-- Begin Material provided --
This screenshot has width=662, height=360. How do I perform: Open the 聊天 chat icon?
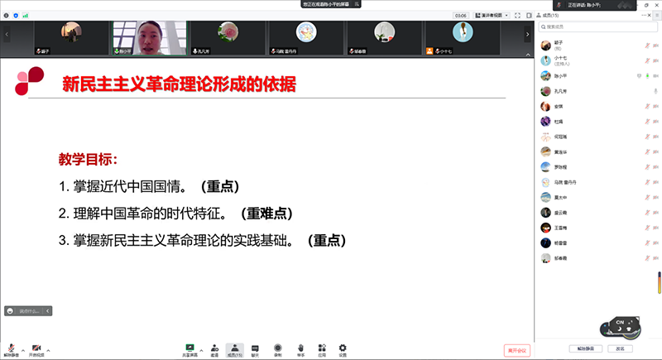pyautogui.click(x=255, y=347)
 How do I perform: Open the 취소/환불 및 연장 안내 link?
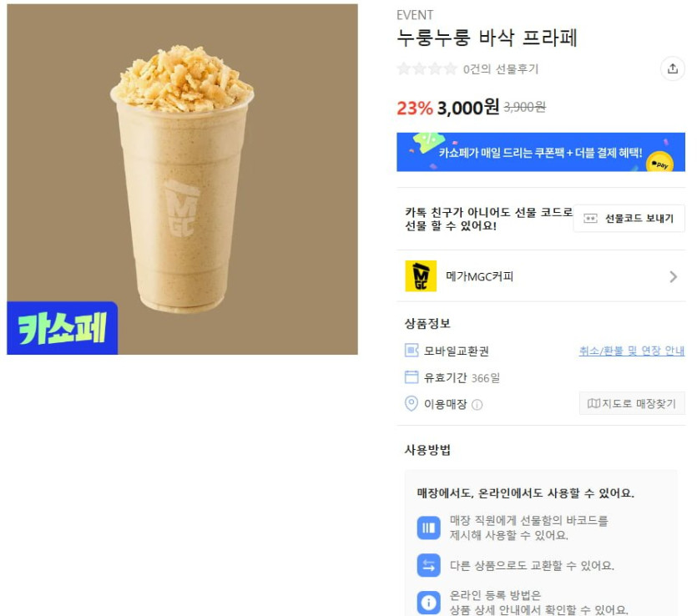click(x=631, y=351)
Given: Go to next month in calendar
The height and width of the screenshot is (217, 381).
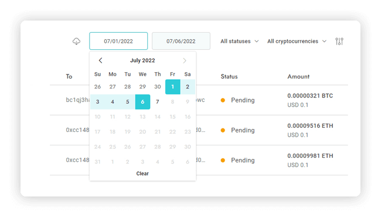Looking at the screenshot, I should pos(185,60).
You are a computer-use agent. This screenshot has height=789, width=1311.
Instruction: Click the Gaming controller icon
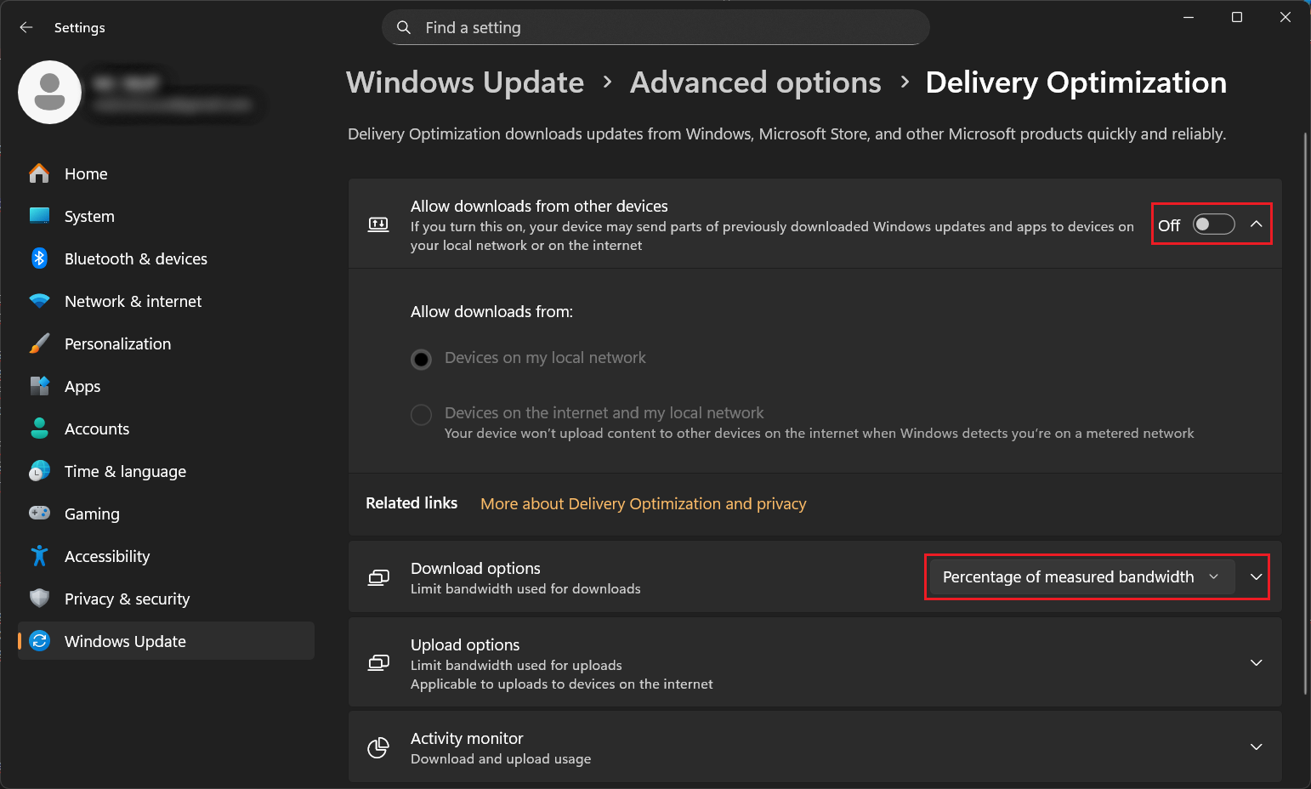coord(39,514)
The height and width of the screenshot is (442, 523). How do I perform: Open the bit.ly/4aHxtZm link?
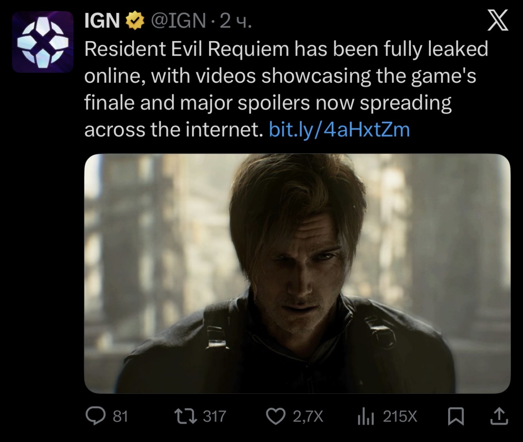(339, 130)
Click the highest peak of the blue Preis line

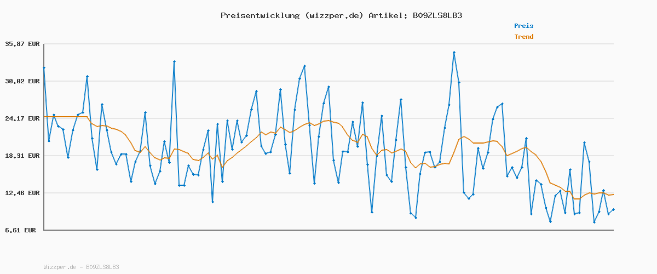coord(454,52)
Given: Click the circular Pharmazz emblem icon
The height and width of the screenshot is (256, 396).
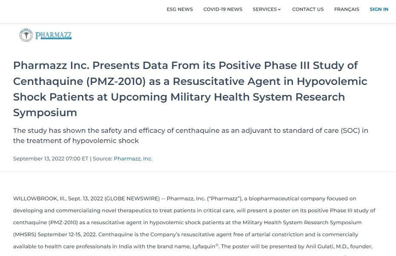Looking at the screenshot, I should 26,35.
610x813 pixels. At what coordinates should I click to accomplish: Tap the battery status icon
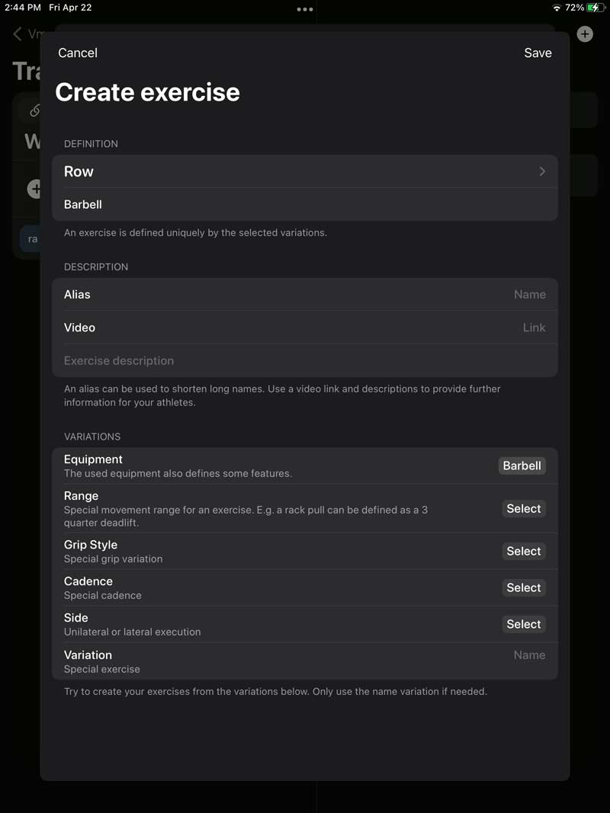[x=596, y=8]
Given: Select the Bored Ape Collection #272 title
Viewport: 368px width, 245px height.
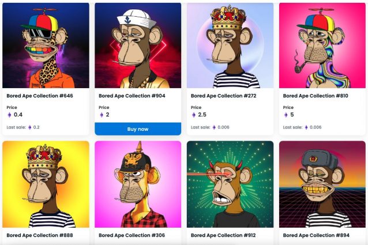Looking at the screenshot, I should 223,96.
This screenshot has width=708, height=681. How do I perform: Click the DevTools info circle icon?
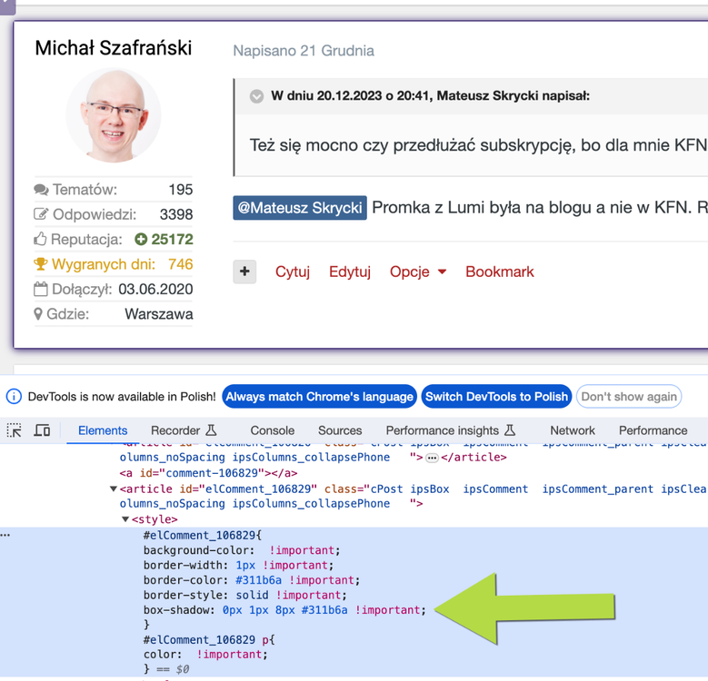pyautogui.click(x=14, y=397)

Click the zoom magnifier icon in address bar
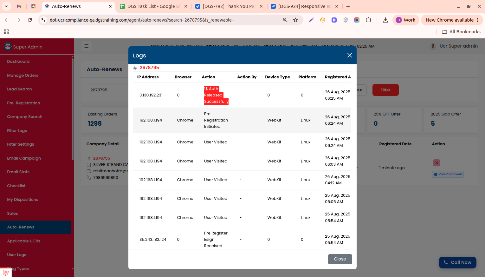[285, 20]
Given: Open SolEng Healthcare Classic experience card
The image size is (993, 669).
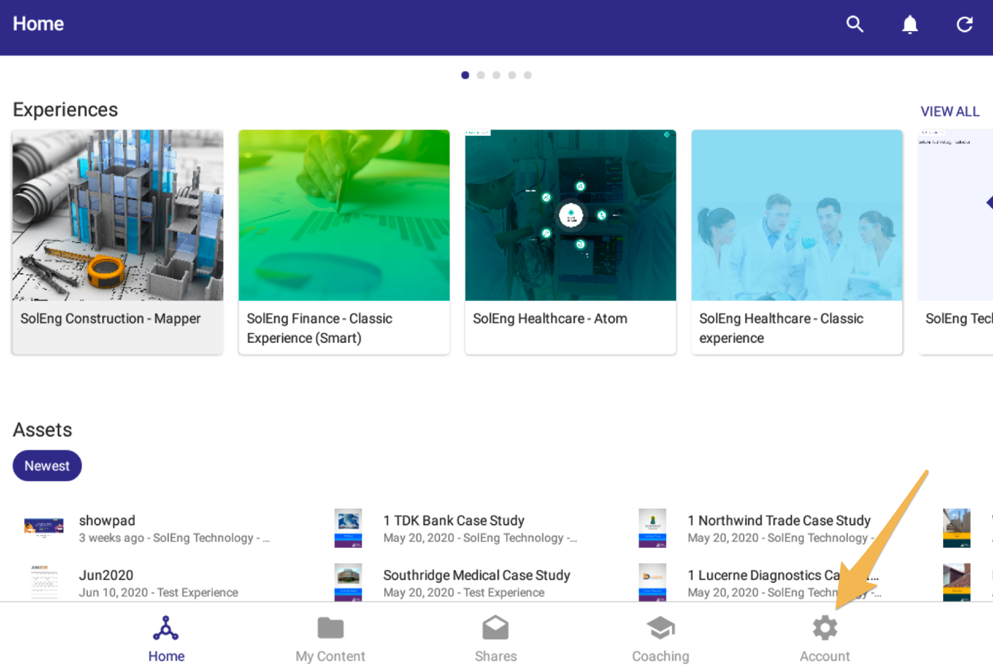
-- End Material provided --
■ **Task details**: Arrange the stretch of the material from the line containing "You are a computer-use" through the line containing "Looking at the screenshot, I should 26,35." as a numbered list, skipping blank lines. Leave the pictures out.

■ **The output**:
1. You are a computer-use agent. This screenshot has height=789, width=1311.
2. Instruction: Click the Gaming controller icon
3. coord(39,514)
4. The height and width of the screenshot is (442, 523). How do I perform: Open the bit.ly/4aHxtZm link?
5. (339, 130)
6. Click the highest peak of the blue Preis line
7. coord(454,52)
8. Given: Click the circular Pharmazz emblem icon
9. The height and width of the screenshot is (256, 396).
10. Looking at the screenshot, I should 26,35.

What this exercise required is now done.